Records for this exercise:
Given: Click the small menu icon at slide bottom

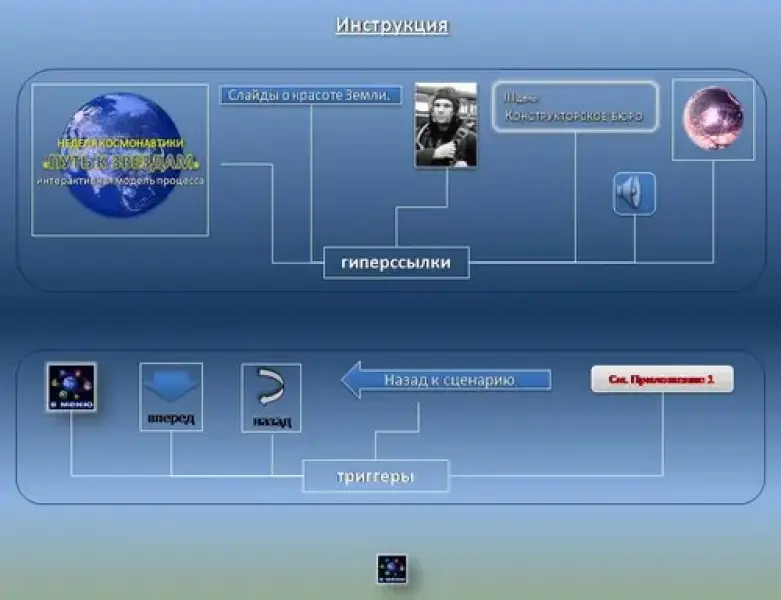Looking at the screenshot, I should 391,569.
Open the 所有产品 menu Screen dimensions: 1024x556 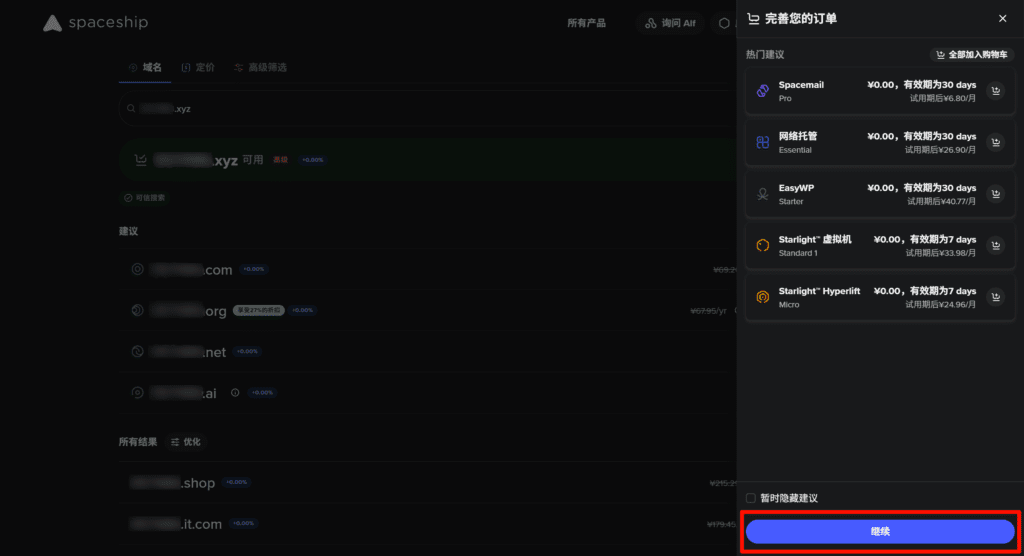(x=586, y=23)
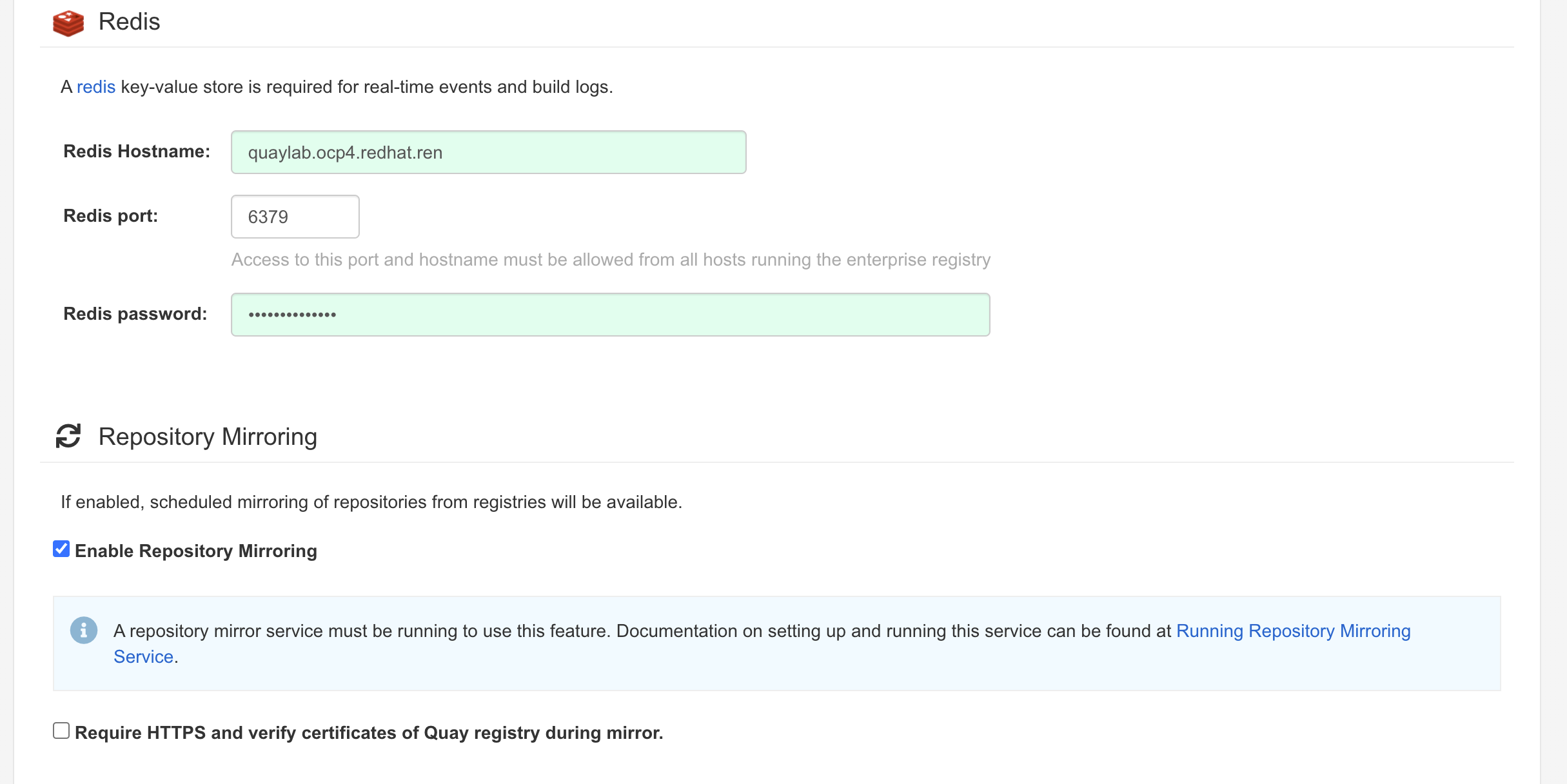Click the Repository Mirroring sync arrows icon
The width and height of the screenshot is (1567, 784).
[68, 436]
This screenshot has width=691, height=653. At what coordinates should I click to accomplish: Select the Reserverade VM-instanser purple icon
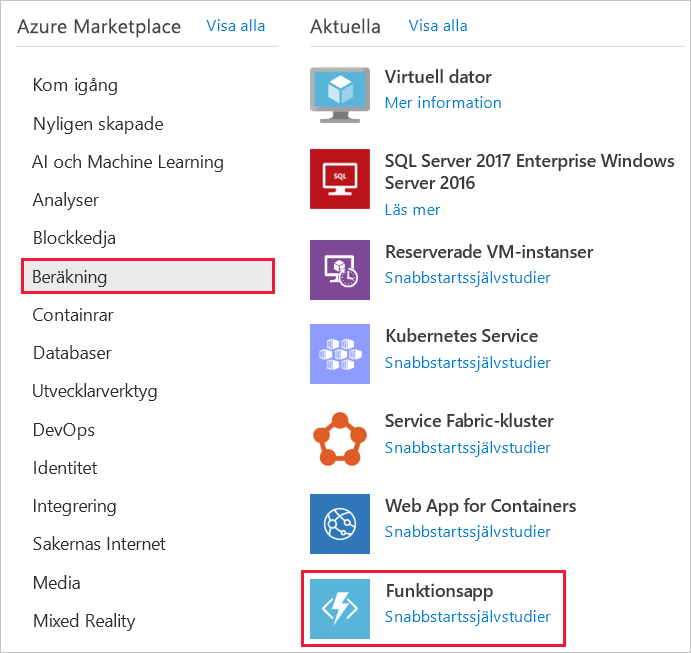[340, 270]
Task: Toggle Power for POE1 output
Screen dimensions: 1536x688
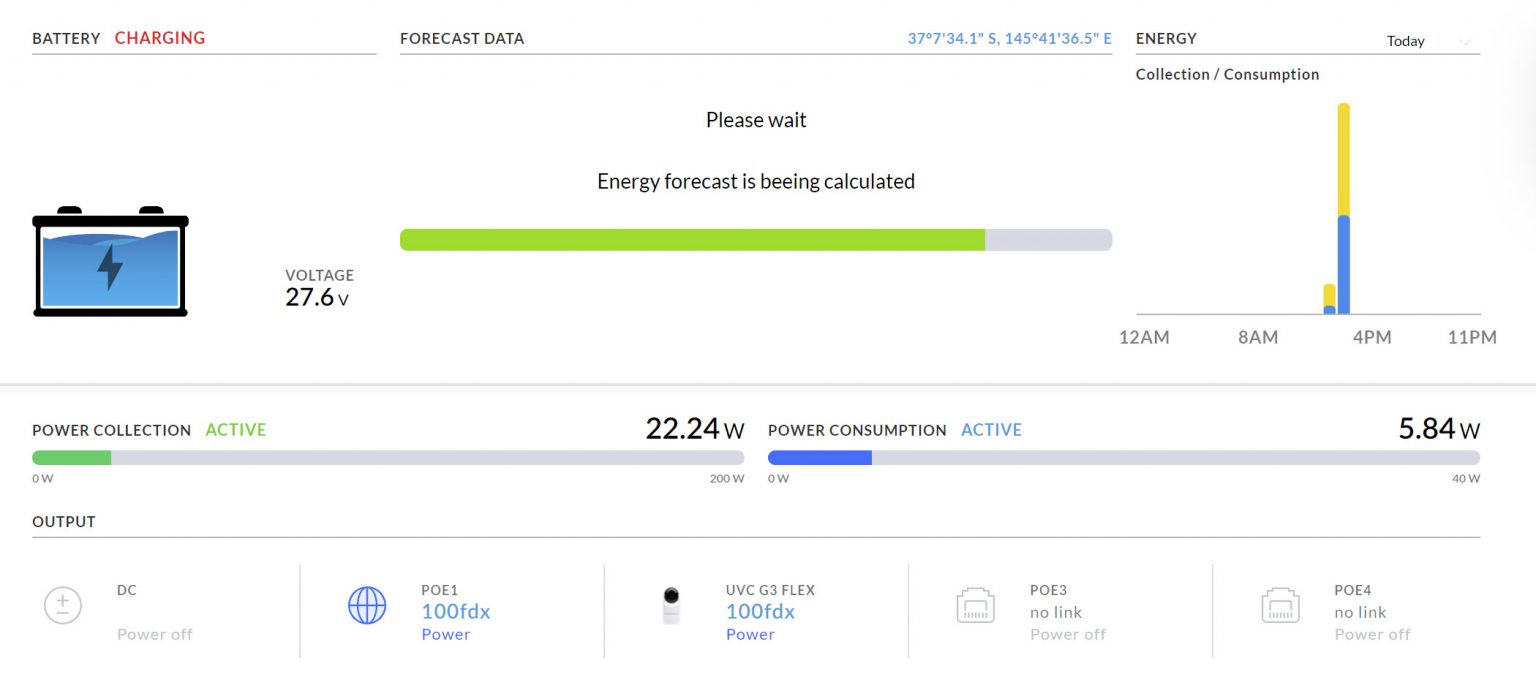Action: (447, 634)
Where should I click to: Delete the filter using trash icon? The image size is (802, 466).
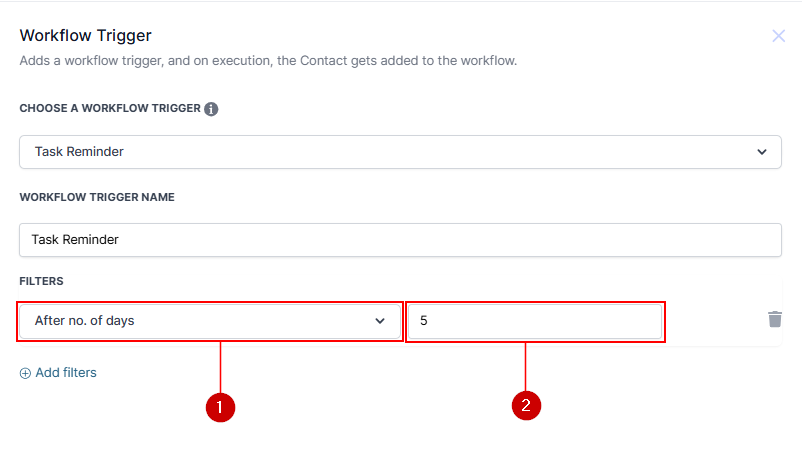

==

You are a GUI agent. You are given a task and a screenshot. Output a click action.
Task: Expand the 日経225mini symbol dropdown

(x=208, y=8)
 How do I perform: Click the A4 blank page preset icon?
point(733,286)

What needs to be done:
Please put the entries from the line with "Task: Toggle Power for POE1 output" up to and including the line with "Where should I" into a JSON list of strings, one string per line, with blank lines and pictures left out.

Written answer:
[
  "Task: Toggle Power for POE1 output",
  "Screen dimensions: 1536x688",
  "Action: (447, 634)",
  "Where should I click to: Delete the filter using trash icon? The image size is (802, 466)."
]